In [Williamson ], the officer had detained the defendant for a traffic violation and became suspicious about possible impairment. This Court held that the defendant driver’s possible impairment combined with the discovery of drugs on the passenger supported individualized suspicion sufficient to detain the defendant further for investigation into the possibility of the defendant’s possession of drugs.

Patterson, 2006-NMCA-037, ¶ 26, 139 N.M. 322, 131 P.3d 1286 (citation omitted). In the present case, Defendant was not individually suspected of any specific crime at the time he was seized, and was not even present at the start of the officer’s investigation of Mendoza.

{11} When Officer Marion was asked what his concern was when he grabbed Defendant’s arm to restrain him from walking away, he testified as follows:

First and foremost, my safety, the driver of the car, as well as Officer Scribner’s, our safety. I don’t — everything was happening pretty fast. We had one guy that tried to, if you will, ditch illegal narcotics. And then this guy, Mr. Rivas, trying to walk away or get a gun. I don’t know what he was trying to do. Or conceal narcotics on us.

Officer Marion testified, regarding the effect of the discovery of drugs near Mendoza, “People try to protect their drugs. Usually where there are drugs, we find guns.”

{12} This Court addressed the issue of officer safety in In re Jason L., 1999— NMCA-095, 127 N.M. 642, 985 P.2d 1222, rev’d by State v. Jason L., 2000-NMSC-018, 129 N.M. 119, 2 P.3d 856. There, we concluded that it was objectively reasonable for the officers to conduct a pat-down search of the defendant after finding two guns on his companion. In re Jason L., 1999-NMCA-095, ¶ 14, 127 N.M. 642, 985 P.2d 1222. Reversing, our Supreme Court stated: “Individualized, particularized suspicion is a prerequisite to a finding of reasonable suspicion, and the district court did not err in concluding that the State had not established individualized, particularized suspicion that [the defendant had committed or was about to commit a crime.” Jason L., 2000-NMSC-018, ¶ 22, 129 N.M. 119, 2 P.3d 856.

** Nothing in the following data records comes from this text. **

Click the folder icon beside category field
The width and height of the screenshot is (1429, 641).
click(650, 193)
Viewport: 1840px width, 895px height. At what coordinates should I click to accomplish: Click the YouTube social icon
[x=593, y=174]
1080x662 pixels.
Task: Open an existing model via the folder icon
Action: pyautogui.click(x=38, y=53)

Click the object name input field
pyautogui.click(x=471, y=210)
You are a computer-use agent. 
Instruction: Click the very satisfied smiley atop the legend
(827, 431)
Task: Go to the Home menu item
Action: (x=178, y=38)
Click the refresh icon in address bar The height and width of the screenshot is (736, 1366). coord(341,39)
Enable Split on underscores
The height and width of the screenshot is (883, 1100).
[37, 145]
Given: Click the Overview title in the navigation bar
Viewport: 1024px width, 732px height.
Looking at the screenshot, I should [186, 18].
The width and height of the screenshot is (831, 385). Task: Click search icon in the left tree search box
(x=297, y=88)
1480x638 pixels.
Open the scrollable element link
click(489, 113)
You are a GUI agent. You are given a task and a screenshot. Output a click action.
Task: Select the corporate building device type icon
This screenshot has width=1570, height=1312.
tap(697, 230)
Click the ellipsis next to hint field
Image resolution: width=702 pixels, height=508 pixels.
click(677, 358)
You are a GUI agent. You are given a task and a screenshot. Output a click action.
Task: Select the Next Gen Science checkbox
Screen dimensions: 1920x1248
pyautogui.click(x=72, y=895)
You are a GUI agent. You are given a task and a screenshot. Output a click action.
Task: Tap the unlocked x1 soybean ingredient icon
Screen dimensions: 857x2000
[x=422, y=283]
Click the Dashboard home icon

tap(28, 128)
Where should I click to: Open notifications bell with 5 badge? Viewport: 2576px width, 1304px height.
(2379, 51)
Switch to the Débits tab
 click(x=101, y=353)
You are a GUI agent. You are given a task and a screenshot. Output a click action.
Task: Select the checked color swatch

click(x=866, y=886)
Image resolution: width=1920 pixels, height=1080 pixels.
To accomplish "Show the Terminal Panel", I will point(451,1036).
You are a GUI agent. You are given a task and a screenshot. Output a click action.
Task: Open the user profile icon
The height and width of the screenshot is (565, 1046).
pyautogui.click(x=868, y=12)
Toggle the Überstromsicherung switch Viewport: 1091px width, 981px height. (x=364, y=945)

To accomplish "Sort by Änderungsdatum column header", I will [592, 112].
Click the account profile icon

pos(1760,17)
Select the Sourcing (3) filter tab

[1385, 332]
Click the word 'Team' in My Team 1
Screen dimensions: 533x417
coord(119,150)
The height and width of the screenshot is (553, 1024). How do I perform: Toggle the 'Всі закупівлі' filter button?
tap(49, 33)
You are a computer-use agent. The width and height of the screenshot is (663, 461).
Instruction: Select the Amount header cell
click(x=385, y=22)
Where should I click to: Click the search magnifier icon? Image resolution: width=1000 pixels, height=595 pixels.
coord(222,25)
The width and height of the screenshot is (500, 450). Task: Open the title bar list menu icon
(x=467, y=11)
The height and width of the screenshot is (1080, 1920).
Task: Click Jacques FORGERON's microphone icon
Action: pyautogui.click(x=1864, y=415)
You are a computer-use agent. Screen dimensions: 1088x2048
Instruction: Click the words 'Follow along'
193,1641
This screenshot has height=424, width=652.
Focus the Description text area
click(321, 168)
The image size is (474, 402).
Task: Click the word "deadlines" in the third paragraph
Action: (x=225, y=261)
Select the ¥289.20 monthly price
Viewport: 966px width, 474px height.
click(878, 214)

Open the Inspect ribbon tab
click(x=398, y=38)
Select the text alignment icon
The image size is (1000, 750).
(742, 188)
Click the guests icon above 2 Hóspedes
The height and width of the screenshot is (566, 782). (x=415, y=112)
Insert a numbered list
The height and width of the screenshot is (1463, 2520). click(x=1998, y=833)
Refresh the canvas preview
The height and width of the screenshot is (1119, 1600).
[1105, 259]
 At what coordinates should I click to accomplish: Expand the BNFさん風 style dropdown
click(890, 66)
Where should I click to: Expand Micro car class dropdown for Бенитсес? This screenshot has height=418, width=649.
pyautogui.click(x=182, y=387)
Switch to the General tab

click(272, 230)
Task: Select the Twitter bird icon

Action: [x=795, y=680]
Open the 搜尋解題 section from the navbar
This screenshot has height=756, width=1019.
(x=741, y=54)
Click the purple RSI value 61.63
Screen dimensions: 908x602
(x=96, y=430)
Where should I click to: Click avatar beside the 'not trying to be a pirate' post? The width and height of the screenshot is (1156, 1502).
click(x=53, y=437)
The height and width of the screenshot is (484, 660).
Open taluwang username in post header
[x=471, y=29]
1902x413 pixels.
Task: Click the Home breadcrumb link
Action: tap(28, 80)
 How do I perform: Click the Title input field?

{13} In the present case, the circumstances regarding officer safety are less compelling than in Jason L. Here, there was no testimony supporting the likely presence of weapons other than the officer’s bare assertion that “[u]sually where there are drugs, we find guns.” The parties did not ask the officer whether this was true even in the case of possession of a small quantity of marijuana, as was found here, as opposed to trafficking scenarios involving large quantities of drugs. We observe that in Patterson, companions of both defendants were found to possess drugs before the defendants were searched, and this did not lead to an automatic conclusion that the searches were justified because guns were likely to be present. Even if Officer Marion’s assertion could be shown to be generally true, it does not amount to individualized suspicion that Defendant, on whom drugs had not yet been found, had committed or was about to commit a crime.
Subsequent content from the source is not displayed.